COST OF EMPLOYEE TURNOVER So, what is the real cost of losing an employee? When you consider all of the costs associated with employee turnover - There are three cost categories associated with employee turnover: Separation costs account for exit interviews, termination administration, severance pay. Replacement costs account for attracting applicants, interviews, testing, and moving expenses. Vacancy costs account for lost sales revenue, increased overtime or temporary employee costs incurred while the position is unfilled; here's what it really costs an organization.
For mid-level employees, it costs upwards of 150% of their annual salary to replace them. For high-level or highly specialized employees, you're looking at 400% of their annual salary. Source: Karlyn Borysenko, Zen Workplace
Costs of lost productivity are as important as direct costs such as advertising or temporary staff. Total costs easily reach 150% of the annual compensation. The cost will be significantly higher (200% to 250%) for managerial and sales positions. Source: Bliss & Associates Inc., Wayne, NJ consulting firm RECRUITMENT A recruitment firm is a type of professional service firm that specializes in recruiting executives and other senior personnel for their client companies in various industries. Recruitment professionals typically have a wide range of personal contacts in their industry or field of specialty; detailed, specific knowledge of the area; and typically operate at the most senior level of positions. Recruitment professionals are also involved throughout the hiring process, conducting detailed interviews and presenting candidates to clients selectively, when they feel the candidate meets all stated requirements and would fit into the culture of the hiring firm. It is also important that such firms operate with a high level of professionalism and confidentiality.
Using a recruitment firm also allows the corporate entity the freedom of recruiting from competitors without doing so directly, and the ability to choose among candidates that would not be available through internal or passive sourcing methodologies. Niche recruitment firms specialize in a particular business industry sector.
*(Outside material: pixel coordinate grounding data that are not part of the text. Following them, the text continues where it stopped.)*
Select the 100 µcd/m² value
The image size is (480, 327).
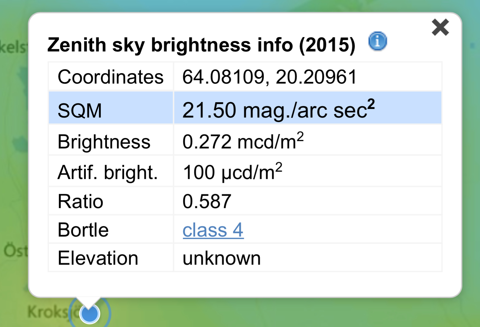232,172
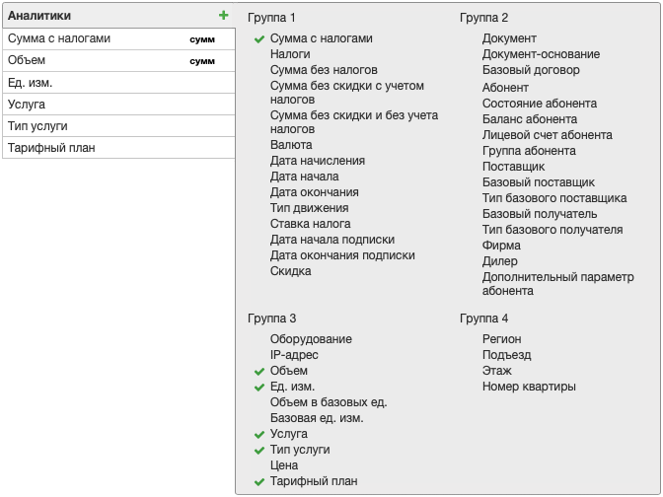Enable the Цена option in Группа 3
The height and width of the screenshot is (497, 663).
(x=284, y=465)
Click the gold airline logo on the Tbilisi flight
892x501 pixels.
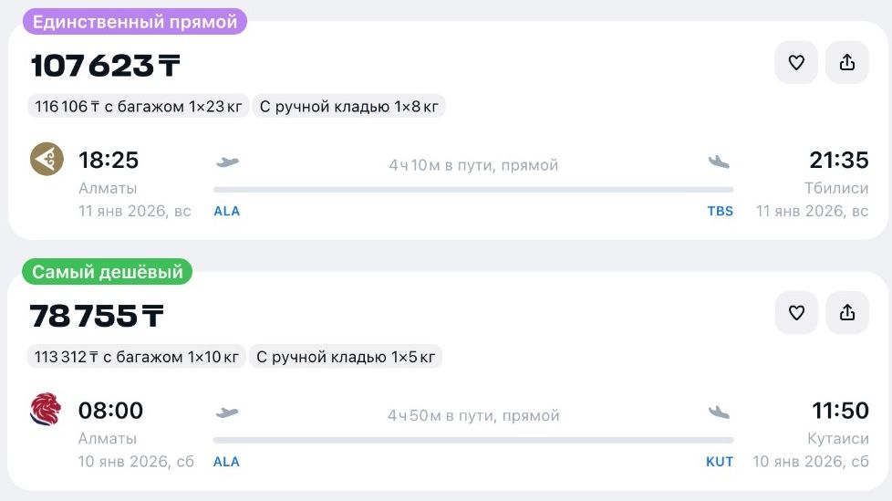pyautogui.click(x=47, y=160)
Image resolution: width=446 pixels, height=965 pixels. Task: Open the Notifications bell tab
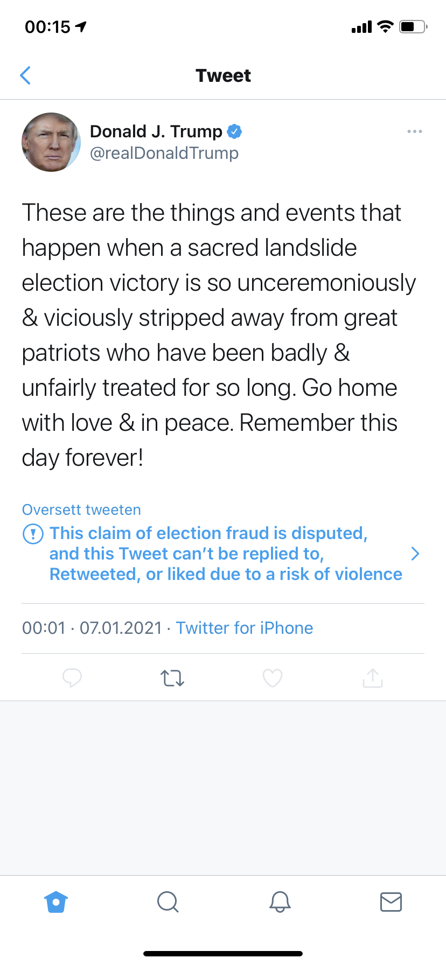tap(280, 901)
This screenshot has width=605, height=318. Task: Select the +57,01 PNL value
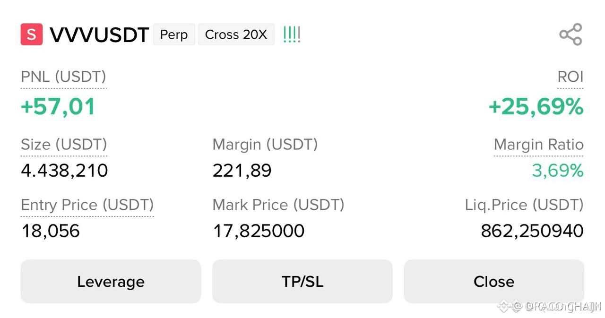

The contractual relationship between client and executive search firm falls into two broad categories: contingent and retained.
Contingent recruiters are remunerated only upon the successful completion of the "search assignment". Retained recruiters are paid for the process, typically earning a recruiting fee in stages based on the anticipated compensation of the candidate.
Contingent Search As stated, contingent search firms are remunerated only upon the successful completion of the search—typically when the candidate accepts the position. These recruiters may earn 15% to 30% of the candidate's first-year base salary or total remuneration. In any case, the fee is (as always) paid by the hiring company, not the candidate/hire. Contingent searches often require higher percentage fee basis, relative to retained searches. Retained search Recruitment firms get a retainer (up-front fee) to perform a specific search. Typically, search fees are typically 1/3 of the annual compensation. Fee payments may be made in thirds, 1/3 of fee paid on initiation of the search, 2/3 paid upon placement of the candidate. In a retained search, the fee is for the time and expertise of the search firm. The firm is exclusively contracted to conduct the entire recruitment effort from startup until the candidate has started working. The recruitment company will refund the retainer if unsuccessful completion of the search— within a specified time frame.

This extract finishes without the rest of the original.